Are you liked and respected?

This is an issue that must be addressed. Some of you may be wondering why professionals can’t be both. They can, in fact. According to Forbes, we can be liked and respected by striking the right balance between strength (the source of respect) and warmth (the source of personal likability).

But can you imagine how much effort it takes to maintain this balance while also preparing for the inevitable pendulum effect?

We must also consider the issue in terms of gender. Being perceived as a person who does their job well clearly comes from a different place in men and women. It’s the same when it comes to that delicate balance of likability and respect.

For men, likeability and respect are positively correlated, while for women, they are negatively correlated. Women who are successful and good at their jobs usually pay a likability penalty, especially if they work in male-dominated fields.

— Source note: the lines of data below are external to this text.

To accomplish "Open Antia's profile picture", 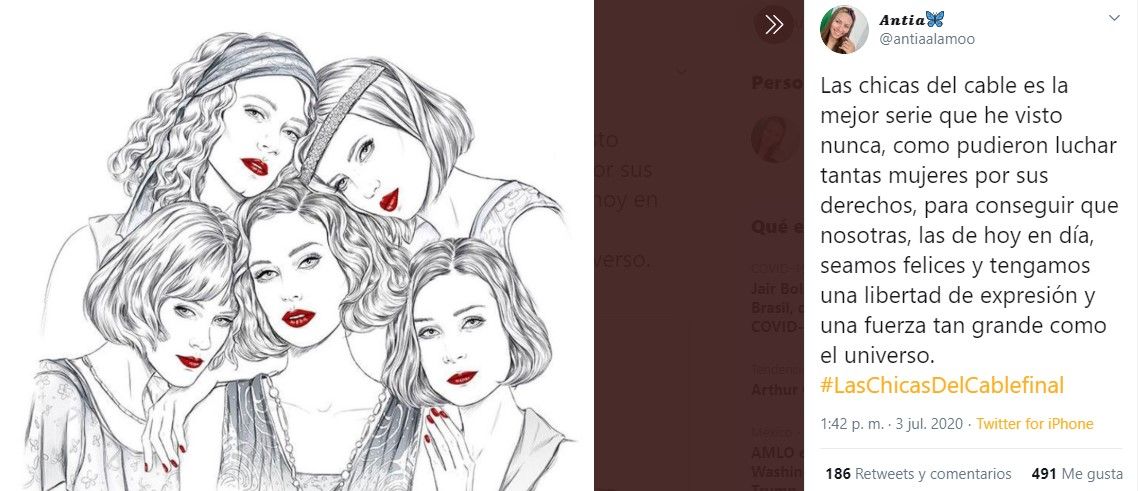I will coord(844,29).
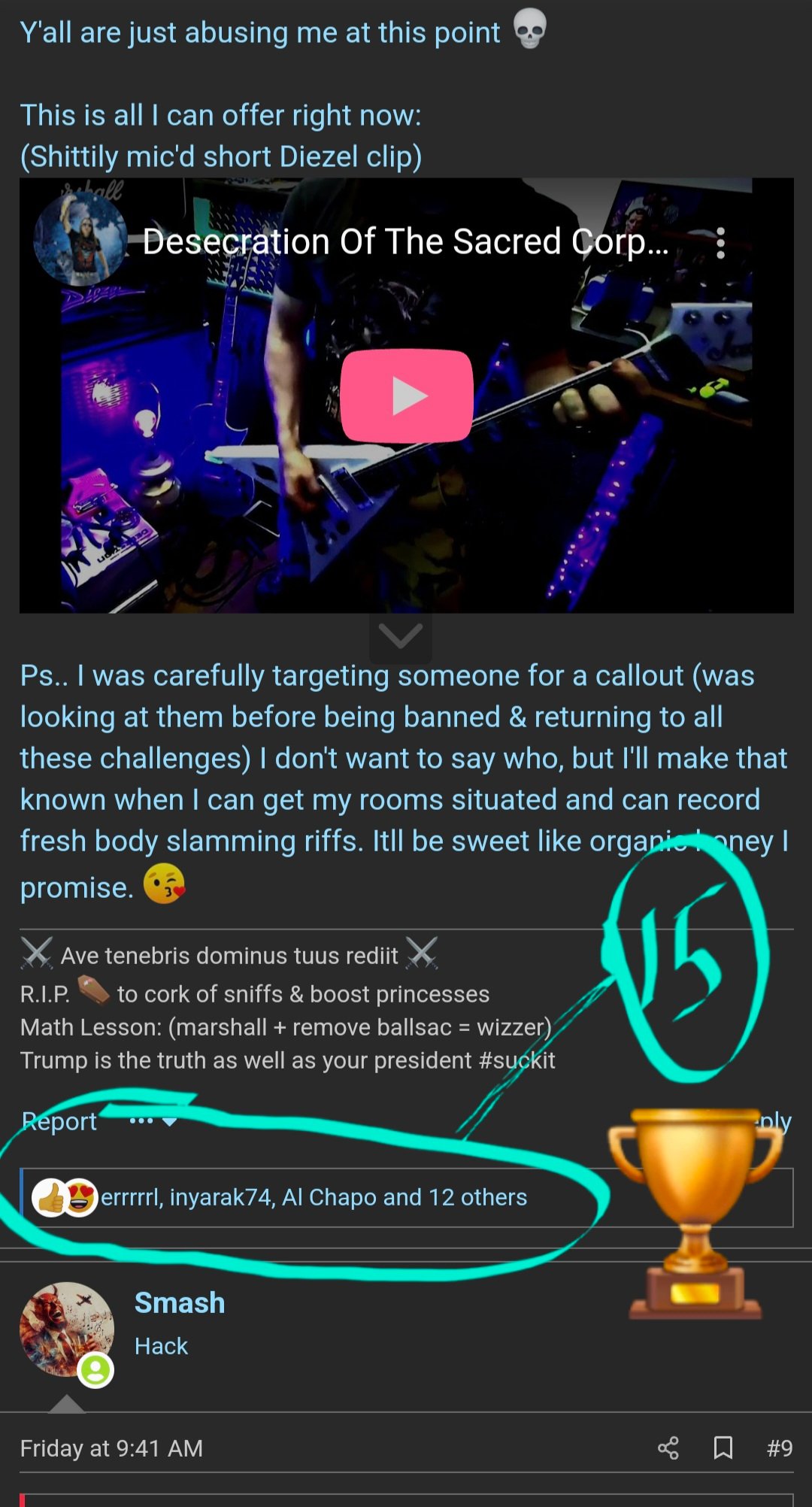The image size is (812, 1507).
Task: View reactions from errrrrl, inyarak74, Al Chapo and others
Action: coord(314,1197)
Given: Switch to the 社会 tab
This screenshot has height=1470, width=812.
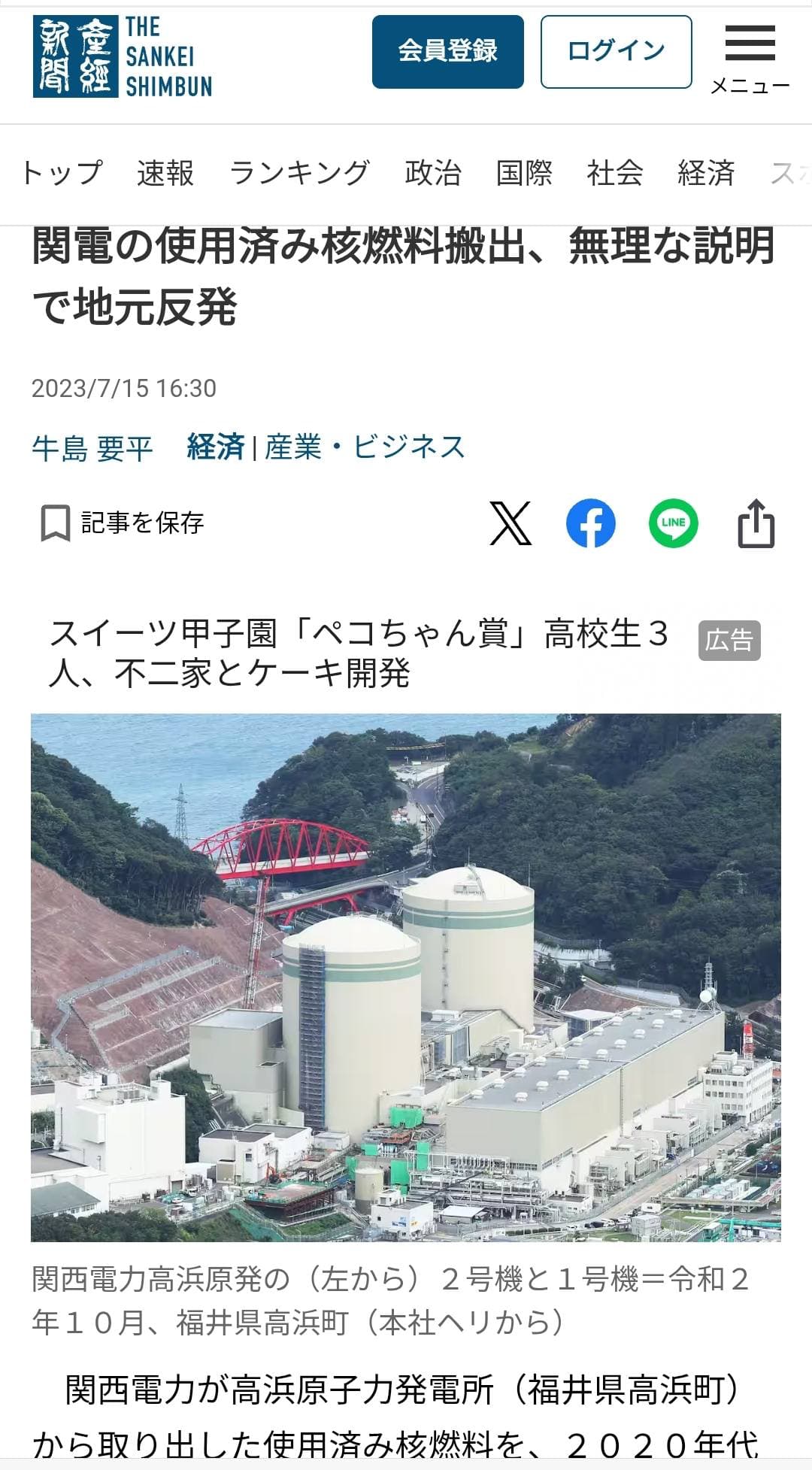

Men appear to have a better chance of being liked and respected than women. Female professionals, as expected, will have to work much harder to maintain this balance, or they will be forced to choose one option over the other. According to our observations of women in executive positions, they prefer respect over likability.

Think About Your Reputation

When considering career advancement, you should always consider reputation. Consider the following questions:

  • What do I want to be known for?
  • What do I want to change about my reputation as I advance in my career?
  • In terms of reputation, what does my industry expect from professionals like me?
  • What kind of reputation will help me achieve my objectives?

Those are the kinds of questions you should be asking yourself on a regular basis. It’s the most effective way to ensure that you’re on the right track toward becoming the professional persona you want to be.